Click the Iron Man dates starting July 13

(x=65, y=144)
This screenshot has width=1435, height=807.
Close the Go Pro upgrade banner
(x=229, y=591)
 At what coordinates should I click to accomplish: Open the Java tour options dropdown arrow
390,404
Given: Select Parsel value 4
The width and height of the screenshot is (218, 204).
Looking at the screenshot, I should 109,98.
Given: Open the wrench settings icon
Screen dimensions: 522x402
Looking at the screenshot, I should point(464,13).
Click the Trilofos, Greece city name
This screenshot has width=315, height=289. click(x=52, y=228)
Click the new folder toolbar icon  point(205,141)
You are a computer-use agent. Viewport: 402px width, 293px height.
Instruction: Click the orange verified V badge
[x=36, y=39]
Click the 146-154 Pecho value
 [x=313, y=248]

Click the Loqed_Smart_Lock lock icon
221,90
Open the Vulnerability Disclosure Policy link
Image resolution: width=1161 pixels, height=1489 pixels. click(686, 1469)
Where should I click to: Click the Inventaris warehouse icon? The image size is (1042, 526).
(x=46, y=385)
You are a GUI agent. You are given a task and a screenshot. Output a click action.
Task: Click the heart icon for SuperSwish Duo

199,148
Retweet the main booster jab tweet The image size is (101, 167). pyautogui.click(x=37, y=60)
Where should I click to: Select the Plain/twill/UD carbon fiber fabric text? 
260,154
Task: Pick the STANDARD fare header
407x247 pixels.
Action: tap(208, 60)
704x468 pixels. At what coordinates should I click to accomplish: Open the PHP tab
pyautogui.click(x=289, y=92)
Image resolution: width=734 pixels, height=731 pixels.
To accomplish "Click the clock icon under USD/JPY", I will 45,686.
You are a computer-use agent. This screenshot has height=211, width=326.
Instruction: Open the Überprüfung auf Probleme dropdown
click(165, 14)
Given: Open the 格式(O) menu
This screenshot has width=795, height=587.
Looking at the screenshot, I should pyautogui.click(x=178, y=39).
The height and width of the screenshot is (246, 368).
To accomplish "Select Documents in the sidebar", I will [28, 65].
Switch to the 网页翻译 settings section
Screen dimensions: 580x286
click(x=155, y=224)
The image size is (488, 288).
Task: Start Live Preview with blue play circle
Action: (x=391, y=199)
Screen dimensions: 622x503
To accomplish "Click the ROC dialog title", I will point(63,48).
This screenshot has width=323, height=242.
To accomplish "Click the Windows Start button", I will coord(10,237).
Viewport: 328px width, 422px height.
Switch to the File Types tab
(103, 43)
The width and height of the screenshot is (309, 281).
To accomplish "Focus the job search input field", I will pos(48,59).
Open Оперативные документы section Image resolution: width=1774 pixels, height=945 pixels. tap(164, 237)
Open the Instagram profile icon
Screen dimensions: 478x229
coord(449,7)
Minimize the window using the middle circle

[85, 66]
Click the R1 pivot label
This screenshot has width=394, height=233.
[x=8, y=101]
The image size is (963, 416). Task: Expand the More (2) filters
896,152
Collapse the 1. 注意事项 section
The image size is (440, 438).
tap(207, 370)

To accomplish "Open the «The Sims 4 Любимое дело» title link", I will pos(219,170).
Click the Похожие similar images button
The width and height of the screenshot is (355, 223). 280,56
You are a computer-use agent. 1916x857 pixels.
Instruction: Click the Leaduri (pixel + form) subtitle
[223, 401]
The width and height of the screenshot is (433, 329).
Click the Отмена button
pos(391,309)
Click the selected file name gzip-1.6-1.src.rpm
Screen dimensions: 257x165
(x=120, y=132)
··········
* [Task to carry out]:
Lines with "agent" in the listing above: state how many there are, and nothing else.

* [Output for this task]:
4